Wiedząc co się dalej wydarzy wzruszyłem ramionami i przestałem obserwować świat kardynalny.

{coś się później wymyśli na prezent dla Veldory, pora na drzemkę} stwierdziłem i zamknąłem oczy.

Odkąd 100 lat temu znalazłem pewne fajne zaklęcie na sen, już nie mam koszmarów które dręczyły mnie za każdym razem gdy próbowałem spać. A to wszystko zasługa mojej najwspanialszej umiejętności która działa jako moja asystentka czyli Ateny.

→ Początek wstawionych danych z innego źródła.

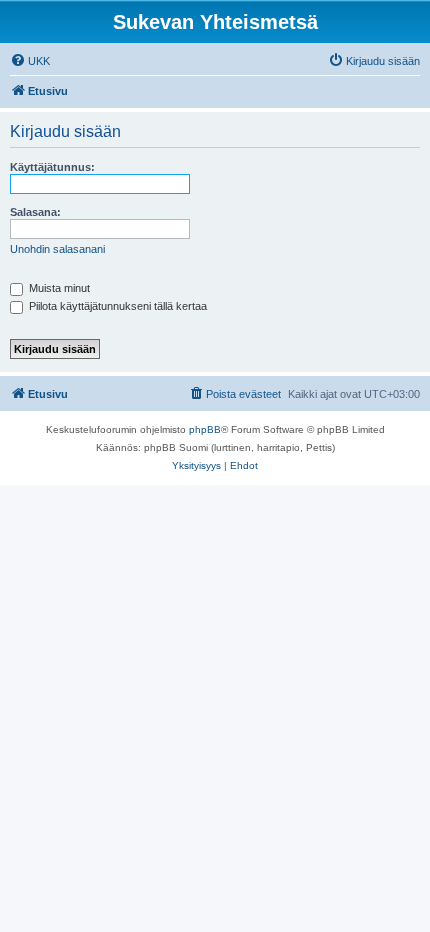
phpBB (205, 429)
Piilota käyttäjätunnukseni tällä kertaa (116, 306)
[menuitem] (30, 61)
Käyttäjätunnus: (52, 167)
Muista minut (58, 288)
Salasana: (35, 212)
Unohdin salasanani (57, 249)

[miłych snów mistrzu] powiedziała czule Atena.

{dziękuję} odpowiedziałem zanurzając się w krainie snów.

Gdy zasnąłem czułem się jakbym się unosił. Otworzyłem oczy i przywitała mnie kompletna czerń.

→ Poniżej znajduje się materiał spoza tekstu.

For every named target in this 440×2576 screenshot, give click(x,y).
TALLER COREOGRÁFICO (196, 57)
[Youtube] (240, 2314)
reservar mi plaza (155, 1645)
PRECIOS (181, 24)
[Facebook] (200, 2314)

{gdzie ja jestem?} pomyślałem rozglądając się.

(3 Pov)

W dużej sali tronowej oświetlonej lekkim czerwonym blaskiem była pewna istota. Siedziała ona na tronie znajdującym się na podwyższeniu i uważnie obserwowała czerwone nicie które były rozłożone po całym pomieszczeniu. cienie gromadziły się wokół niej i wirowały wytwarzając lekki niebieski blask. Gdyby jakaś istota teraz weszła do sali tronowej przez cienie gromadzące się wokół tej istoty mogła by jedynie stwierdzić że jest to kobieta.

„ależ mnie irytuje ten głupi wąż" dało się słyszeć zirytowany kobiecy głos. „To wszystko wygląda tak jakby los i śmierć nie mogły go kompletnie dosięgnąć!"

Kobieta była bardzo zirytowana faktem że nie może nic zrobić wężowi mimo że ma jedną z najsilniejszych zdolności pośród Bogów.

„Powinnam być w stanie go zniszczyć za pomocą mojej umiejętności ostatecznej!" stwierdziła z irytacją i bardzo arogancką aurą.

Rozejrzała się po pomieszczeniu i nagle coś przykuło jej uwagę. Wstała z tronu i podeszła do jednej z nici.

„Skoro nie mogę nic tobie zrobić, to zrobię to twojej rodzinie" obwieściła uśmiechając się i obserwując nić która wydzielała blask który wyglądał jak sam kosmos.

(Mc Pov)

Rozglądałem się lekko zdezorientowany po ciemności bardzo podobnej do pustki.

{Atena co to za miejsce?} zapytałem.

Moje pytanie spotkało się z kompletną ciszą.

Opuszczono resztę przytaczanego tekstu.